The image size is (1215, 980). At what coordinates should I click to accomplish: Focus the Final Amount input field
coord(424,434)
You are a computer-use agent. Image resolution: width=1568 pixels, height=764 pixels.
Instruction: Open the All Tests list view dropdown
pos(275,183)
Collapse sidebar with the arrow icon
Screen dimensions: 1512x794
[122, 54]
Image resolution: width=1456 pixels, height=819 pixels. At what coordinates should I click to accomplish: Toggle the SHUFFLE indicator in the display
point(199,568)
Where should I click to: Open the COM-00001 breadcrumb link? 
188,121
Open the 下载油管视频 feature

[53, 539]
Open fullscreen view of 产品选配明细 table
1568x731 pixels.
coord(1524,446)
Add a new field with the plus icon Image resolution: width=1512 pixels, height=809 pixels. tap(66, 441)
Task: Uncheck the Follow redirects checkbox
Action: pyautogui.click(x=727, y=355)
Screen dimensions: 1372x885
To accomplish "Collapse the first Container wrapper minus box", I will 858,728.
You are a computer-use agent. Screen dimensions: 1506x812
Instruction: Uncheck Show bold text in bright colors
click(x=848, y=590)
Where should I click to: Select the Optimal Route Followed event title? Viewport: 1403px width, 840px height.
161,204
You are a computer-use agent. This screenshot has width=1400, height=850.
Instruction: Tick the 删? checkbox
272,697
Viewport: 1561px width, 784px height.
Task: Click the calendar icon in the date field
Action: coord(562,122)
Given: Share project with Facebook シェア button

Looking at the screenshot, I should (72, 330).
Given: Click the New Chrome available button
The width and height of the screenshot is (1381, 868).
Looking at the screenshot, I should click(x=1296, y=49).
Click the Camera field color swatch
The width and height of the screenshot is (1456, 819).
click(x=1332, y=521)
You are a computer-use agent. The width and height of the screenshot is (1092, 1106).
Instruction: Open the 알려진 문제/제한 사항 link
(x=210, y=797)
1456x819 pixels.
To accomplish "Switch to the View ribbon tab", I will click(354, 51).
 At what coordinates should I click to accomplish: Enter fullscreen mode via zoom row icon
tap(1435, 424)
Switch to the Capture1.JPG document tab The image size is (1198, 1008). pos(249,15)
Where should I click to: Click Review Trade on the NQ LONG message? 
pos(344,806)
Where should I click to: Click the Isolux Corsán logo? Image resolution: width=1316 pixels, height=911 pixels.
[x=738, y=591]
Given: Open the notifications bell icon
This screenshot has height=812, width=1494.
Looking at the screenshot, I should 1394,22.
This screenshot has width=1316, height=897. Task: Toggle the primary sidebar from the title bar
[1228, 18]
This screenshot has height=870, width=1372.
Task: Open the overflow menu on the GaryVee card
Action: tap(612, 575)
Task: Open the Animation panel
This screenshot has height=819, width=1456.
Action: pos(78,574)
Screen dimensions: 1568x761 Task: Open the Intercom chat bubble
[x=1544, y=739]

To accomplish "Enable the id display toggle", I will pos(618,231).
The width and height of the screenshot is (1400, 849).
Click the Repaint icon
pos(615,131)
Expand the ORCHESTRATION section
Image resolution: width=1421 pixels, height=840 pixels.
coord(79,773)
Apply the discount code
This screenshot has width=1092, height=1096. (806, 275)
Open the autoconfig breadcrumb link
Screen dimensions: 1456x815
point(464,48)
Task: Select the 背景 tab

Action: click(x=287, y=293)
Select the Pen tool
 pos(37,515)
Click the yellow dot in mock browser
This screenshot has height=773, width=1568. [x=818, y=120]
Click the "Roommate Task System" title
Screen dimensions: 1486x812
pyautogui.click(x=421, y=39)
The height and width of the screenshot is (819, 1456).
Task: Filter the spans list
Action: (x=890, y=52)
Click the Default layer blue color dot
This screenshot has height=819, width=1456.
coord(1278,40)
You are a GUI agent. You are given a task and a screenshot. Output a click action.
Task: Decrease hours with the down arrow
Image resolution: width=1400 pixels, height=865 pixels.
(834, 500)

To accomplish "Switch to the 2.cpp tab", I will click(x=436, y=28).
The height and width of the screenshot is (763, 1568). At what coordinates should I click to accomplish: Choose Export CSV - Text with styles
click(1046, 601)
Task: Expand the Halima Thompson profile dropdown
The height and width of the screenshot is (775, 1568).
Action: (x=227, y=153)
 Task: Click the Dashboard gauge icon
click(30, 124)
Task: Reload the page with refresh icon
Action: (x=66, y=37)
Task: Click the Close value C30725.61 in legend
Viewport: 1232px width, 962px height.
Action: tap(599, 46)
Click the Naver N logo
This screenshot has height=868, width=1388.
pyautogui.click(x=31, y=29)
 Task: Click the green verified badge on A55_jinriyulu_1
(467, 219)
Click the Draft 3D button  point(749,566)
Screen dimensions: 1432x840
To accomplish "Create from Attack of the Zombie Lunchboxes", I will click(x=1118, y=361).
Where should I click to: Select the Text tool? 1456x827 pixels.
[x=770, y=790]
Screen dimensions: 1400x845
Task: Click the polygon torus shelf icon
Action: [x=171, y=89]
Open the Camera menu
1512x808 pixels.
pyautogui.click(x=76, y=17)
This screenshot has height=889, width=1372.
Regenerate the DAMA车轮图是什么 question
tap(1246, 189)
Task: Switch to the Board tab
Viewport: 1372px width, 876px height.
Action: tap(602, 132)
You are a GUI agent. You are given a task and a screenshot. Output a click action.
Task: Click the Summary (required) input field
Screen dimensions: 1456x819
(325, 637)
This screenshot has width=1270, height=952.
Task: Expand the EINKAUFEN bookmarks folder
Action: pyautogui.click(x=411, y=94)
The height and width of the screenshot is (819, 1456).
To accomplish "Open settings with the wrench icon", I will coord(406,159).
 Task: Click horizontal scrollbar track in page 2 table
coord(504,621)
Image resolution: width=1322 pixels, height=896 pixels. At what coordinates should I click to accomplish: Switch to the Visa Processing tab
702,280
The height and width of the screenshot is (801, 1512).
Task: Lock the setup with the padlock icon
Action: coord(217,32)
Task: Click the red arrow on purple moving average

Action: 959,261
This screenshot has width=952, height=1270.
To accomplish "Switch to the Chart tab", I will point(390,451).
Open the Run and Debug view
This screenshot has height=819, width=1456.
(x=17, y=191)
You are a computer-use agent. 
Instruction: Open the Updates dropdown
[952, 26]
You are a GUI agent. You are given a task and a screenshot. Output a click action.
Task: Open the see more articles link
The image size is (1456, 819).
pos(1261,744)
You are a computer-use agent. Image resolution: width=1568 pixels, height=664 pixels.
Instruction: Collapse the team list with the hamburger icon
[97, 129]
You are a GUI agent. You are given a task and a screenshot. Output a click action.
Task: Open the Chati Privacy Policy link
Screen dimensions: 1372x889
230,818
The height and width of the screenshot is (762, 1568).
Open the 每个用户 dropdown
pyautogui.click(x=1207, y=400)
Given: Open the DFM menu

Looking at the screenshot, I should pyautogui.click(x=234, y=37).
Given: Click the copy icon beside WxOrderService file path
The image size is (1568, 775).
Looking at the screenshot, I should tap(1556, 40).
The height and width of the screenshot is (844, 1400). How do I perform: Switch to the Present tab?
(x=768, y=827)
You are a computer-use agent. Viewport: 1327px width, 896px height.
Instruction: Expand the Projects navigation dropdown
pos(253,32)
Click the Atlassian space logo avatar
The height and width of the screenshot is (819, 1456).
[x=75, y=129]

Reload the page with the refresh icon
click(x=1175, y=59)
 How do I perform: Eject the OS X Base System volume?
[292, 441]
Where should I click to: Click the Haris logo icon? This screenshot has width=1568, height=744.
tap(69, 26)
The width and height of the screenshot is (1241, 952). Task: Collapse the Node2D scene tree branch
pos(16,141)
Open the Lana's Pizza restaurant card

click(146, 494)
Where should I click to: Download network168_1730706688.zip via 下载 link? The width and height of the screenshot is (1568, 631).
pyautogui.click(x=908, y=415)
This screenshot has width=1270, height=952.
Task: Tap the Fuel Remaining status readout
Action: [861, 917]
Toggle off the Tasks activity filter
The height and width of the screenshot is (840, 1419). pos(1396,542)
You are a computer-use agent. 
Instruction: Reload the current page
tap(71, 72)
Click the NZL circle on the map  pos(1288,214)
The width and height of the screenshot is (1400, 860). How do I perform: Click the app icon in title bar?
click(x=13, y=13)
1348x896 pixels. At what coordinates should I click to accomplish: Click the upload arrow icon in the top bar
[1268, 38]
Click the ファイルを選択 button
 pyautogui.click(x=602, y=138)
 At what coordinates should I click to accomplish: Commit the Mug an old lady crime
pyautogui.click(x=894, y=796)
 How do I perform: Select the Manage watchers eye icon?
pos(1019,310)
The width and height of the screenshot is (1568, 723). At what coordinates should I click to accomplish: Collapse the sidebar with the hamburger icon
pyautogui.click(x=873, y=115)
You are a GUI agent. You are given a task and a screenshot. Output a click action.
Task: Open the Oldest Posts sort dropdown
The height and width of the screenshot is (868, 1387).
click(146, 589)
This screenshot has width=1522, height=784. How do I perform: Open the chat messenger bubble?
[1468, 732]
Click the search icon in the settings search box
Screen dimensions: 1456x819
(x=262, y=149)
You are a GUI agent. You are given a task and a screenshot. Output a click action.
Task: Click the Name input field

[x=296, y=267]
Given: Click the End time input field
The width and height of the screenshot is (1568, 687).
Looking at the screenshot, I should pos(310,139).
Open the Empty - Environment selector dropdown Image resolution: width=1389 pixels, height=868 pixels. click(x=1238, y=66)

--------------------------------

The lines to extract from the data above begin with the line containing "Task: Switch to the Board tab" and end with the line containing "This screenshot has width=952, height=1270.". Extract them exactly, including both.

§ **Result for this exercise**:
Task: Switch to the Board tab
Viewport: 1372px width, 876px height.
Action: tap(602, 132)
You are a GUI agent. You are given a task and a screenshot. Output a click action.
Task: Click the Summary (required) input field
Screen dimensions: 1456x819
(325, 637)
This screenshot has width=1270, height=952.
Task: Expand the EINKAUFEN bookmarks folder
Action: pyautogui.click(x=411, y=94)
The height and width of the screenshot is (819, 1456).
To accomplish "Open settings with the wrench icon", I will coord(406,159).
 Task: Click horizontal scrollbar track in page 2 table
coord(504,621)
Image resolution: width=1322 pixels, height=896 pixels. At what coordinates should I click to accomplish: Switch to the Visa Processing tab
702,280
The height and width of the screenshot is (801, 1512).
Task: Lock the setup with the padlock icon
Action: coord(217,32)
Task: Click the red arrow on purple moving average

Action: 959,261
This screenshot has width=952, height=1270.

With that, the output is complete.